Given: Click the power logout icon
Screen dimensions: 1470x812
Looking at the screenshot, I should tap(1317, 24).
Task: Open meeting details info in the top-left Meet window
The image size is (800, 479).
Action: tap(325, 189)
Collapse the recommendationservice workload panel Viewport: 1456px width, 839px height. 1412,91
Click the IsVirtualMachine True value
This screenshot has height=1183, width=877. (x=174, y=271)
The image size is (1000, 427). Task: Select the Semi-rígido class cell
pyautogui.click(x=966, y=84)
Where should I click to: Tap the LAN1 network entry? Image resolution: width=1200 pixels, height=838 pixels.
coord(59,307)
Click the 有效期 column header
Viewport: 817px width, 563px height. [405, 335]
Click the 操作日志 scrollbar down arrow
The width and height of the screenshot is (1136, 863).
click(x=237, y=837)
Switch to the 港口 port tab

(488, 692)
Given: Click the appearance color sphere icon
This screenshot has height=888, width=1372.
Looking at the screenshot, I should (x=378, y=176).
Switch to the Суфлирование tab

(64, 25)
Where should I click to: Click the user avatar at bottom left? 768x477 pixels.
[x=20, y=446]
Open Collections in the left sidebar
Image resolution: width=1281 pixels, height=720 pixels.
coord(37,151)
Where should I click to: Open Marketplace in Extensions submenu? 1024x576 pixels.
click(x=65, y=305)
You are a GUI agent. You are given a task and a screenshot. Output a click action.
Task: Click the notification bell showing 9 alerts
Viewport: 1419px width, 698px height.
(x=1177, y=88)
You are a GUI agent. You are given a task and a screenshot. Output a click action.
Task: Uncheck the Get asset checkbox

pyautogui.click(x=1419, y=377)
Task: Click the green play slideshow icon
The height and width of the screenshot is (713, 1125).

***

◆ **Goal**
Rewrite all of the rows above, putting "Where do I click to" wherever "Where should I click to" appears and leaving everything else untouched.

◆ **Result of this exercise**
Given: Click the power logout icon
Screen dimensions: 1470x812
Looking at the screenshot, I should tap(1317, 24).
Task: Open meeting details info in the top-left Meet window
The image size is (800, 479).
Action: tap(325, 189)
Collapse the recommendationservice workload panel Viewport: 1456px width, 839px height. 1412,91
Click the IsVirtualMachine True value
This screenshot has height=1183, width=877. (x=174, y=271)
The image size is (1000, 427). Task: Select the Semi-rígido class cell
pyautogui.click(x=966, y=84)
Where do I click to: Tap the LAN1 network entry? Image resolution: width=1200 pixels, height=838 pixels.
coord(59,307)
Click the 有效期 column header
Viewport: 817px width, 563px height. [405, 335]
Click the 操作日志 scrollbar down arrow
The width and height of the screenshot is (1136, 863).
click(x=237, y=837)
Switch to the 港口 port tab

(488, 692)
Given: Click the appearance color sphere icon
This screenshot has height=888, width=1372.
Looking at the screenshot, I should (x=378, y=176).
Switch to the Суфлирование tab

(64, 25)
Where do I click to: Click the user avatar at bottom left? 768x477 pixels.
[x=20, y=446]
Open Collections in the left sidebar
Image resolution: width=1281 pixels, height=720 pixels.
coord(37,151)
Where do I click to: Open Marketplace in Extensions submenu? 1024x576 pixels.
click(x=65, y=305)
You are a GUI agent. You are given a task and a screenshot. Output a click action.
Task: Click the notification bell showing 9 alerts
Viewport: 1419px width, 698px height.
(x=1177, y=88)
You are a GUI agent. You are given a task and a screenshot. Output a click action.
Task: Uncheck the Get asset checkbox

pyautogui.click(x=1419, y=377)
Task: Click the green play slideshow icon
The height and width of the screenshot is (713, 1125).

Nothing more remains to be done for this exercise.